20歳になってすぐ、鬱になった私を支えてくれた人と結婚した。
二人の子供にも恵まれた。
そんな私は今、叶わぬ恋をしている。

画面の向こうにいる彼の笑顔に救われ、いつしか私の最推しに

彼を初めて見たのは画面の向こう。好きな作品に出てくる新人俳優。
最初こそあまり良い印象はなかったのだが、知らず知らずのうちに彼を見ると安心する自分がいた。笑顔に救われる心があった。
役になりきり役として生きる彼も、ありのまま素として生きる彼も、どちらの彼もいつしか最推しとなっていたのだ。

私は幼い頃からひとつのものを好きになると没頭するタイプだった。所謂オタクと分類される人間。
地元であるドがつくほどの田舎では珍しいタイプの人間だったが、特に恥じることもなく、大声で彼らを応援して生きるのが幸せだった。
それは社会人になっても妻になっても母になっても変わることはなかったが、生まれてからこれまであまりお金には恵まれなかったため、毎月お金を払ってファンクラブに加入することも、はるばる遠征をしてライブやイベントに参加することも、そういうことにお金を使うのには抵抗がある珍しいオタクとして20年以上生きてきたのだ。

彼のためなら自分にも惜しみなくお金を使い、彼と会える日に備えた

そんな私は彼の笑顔が忘れられなくなって、気づけば月550円のファンクラブにあっさりと加入した。
そして溜まりに溜まった想いをひたすら手紙に綴ってファンレターも送った。どこかでファンレターは可愛い便箋1~3枚に、なんていうのを見たけれど、とても書ききれなくて私はB5のレポート用紙を10枚近く使って書いていた。彼が少しでも休めるようにと地元の温泉の入浴剤も同封して。
最寄りで開催されるツアーイベントに参加したとき、初めて三次元の彼を見ることが出来た。幸せだった。1日3公演2日間。惜しみなくチケットとグッズにお金を使った。
その後すぐ彼と直接会話ができるイベントが開催されることに。彼に少しでもマシな顔で会うためにずっと黒だった髪の毛にインナーカラーの青を入れ、メイクも勉強し、洗顔から何もかも変えて自分にも惜しみなくお金を使えるようになってきた。いつもよりマシな自分の顔は気持ちも勝手に上げてくれることを生まれて初めて知った。
イベント当日、1分弱の会話を3回出来るように券を買う。結構な額だったが、私を救ってくれた彼と会えるならと。

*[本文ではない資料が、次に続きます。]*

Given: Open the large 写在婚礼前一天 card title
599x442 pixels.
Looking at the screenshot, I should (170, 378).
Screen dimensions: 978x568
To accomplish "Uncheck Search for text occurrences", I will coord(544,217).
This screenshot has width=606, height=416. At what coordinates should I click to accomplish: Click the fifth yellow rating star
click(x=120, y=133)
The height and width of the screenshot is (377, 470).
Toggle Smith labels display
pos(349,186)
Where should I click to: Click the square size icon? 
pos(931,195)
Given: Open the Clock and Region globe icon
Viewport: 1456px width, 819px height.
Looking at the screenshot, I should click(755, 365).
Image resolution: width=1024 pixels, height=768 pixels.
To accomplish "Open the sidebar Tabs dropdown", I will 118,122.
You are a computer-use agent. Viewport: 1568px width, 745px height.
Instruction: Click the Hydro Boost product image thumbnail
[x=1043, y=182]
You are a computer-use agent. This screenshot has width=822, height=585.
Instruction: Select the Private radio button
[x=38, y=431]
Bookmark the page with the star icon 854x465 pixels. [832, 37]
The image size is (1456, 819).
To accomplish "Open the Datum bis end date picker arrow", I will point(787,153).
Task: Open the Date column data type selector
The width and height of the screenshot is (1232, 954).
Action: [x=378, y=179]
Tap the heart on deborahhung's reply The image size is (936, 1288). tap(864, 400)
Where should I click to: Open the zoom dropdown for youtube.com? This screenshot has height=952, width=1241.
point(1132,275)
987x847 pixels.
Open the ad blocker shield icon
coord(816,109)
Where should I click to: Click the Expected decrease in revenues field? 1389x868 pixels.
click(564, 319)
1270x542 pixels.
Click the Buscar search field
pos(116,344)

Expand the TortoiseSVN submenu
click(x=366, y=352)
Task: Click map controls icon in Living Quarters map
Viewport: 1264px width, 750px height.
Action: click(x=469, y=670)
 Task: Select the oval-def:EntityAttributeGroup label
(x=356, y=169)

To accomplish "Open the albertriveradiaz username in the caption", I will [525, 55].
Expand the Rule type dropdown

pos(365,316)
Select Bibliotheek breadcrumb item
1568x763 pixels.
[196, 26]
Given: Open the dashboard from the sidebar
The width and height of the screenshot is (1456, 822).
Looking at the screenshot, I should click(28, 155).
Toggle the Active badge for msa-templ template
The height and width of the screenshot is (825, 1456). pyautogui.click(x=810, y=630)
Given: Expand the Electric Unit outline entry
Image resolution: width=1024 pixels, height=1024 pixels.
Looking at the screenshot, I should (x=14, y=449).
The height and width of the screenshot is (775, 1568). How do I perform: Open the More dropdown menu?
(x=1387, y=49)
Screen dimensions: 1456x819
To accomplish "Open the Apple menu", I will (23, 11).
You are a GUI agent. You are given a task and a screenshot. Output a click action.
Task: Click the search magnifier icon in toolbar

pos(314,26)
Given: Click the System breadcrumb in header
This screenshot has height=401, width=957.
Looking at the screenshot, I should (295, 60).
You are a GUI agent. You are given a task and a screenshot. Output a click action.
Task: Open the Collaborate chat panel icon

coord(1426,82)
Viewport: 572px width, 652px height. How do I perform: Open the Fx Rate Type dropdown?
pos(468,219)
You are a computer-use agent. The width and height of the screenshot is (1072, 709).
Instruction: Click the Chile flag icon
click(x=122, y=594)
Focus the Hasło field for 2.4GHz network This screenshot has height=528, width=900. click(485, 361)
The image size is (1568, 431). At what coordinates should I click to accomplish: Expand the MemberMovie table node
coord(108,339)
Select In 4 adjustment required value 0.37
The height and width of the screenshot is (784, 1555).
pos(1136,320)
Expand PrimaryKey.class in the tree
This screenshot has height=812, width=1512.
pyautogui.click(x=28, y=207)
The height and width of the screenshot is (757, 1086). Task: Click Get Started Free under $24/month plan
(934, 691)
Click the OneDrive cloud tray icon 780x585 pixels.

彼が私を認知していたと理解した瞬間の衝撃、簡単に恋に落ちた

初めて彼を目の前にした私は、持ち前の人見知りと緊張が爆発して一回目も二回目も大したことが言えなかった。しかも手紙と似たようなことだけ。
最後の一回、脳内シュミレーションを完璧に終え、勝つ気で立ち向かう。絶対に三回目の最推しには勝てると思っていた。
しかし、結果は最推しの大勝利だった。

私のある一言で彼は確信したように名前を尋ねてきた。戸惑いながらも素直に名乗ると、彼は私の大好きな笑顔で「いつもお手紙ありがとうございます」と言った。
もうそれからの記憶はあまりない。
でも認知されていたことを理解した瞬間、私はいとも簡単に恋に落ちた。

リアルに恋なんてしたくなかったし、するつもりもなかった。そんなオタクが痛いことは重々承知しているし、推しは推しのまま、程よい距離感のままで。それで十分だった。
それなのに、もしかして、なんて何度も考えてしまう自分がなかなか消えてくれない。あの日を思い出して幸せになって、それ以上の幸せを望む自分がいる。
あわよくば、なんて思っている私をどうか笑ってやってほしい。

今の自分が一番輝いているから、きっと間違ってはいないんだ

そんな私は毎月1万字を超える手紙を書く。
失恋ソングばかり入っていた私のお気に入りのプレイリストは、知らず知らずのうちに幸せな恋愛ソングばかりになった。
それを聞きながら今日もしっかり顔を作って家を出る。いつ彼に出会っても大丈夫なようにと。

いつか彼が最推しでなくなる日がくるのだろうか、彼に叶わぬ恋をしていた自分を笑える日がくるのだろうか。
分からないけれど、今の自分が人生で一番輝いてるのだから、きっと間違ってはいないのだと。

どうか、私を変えてくれた彼が幸せでありますように。
そんな彼の心のどこかに、私がいますように。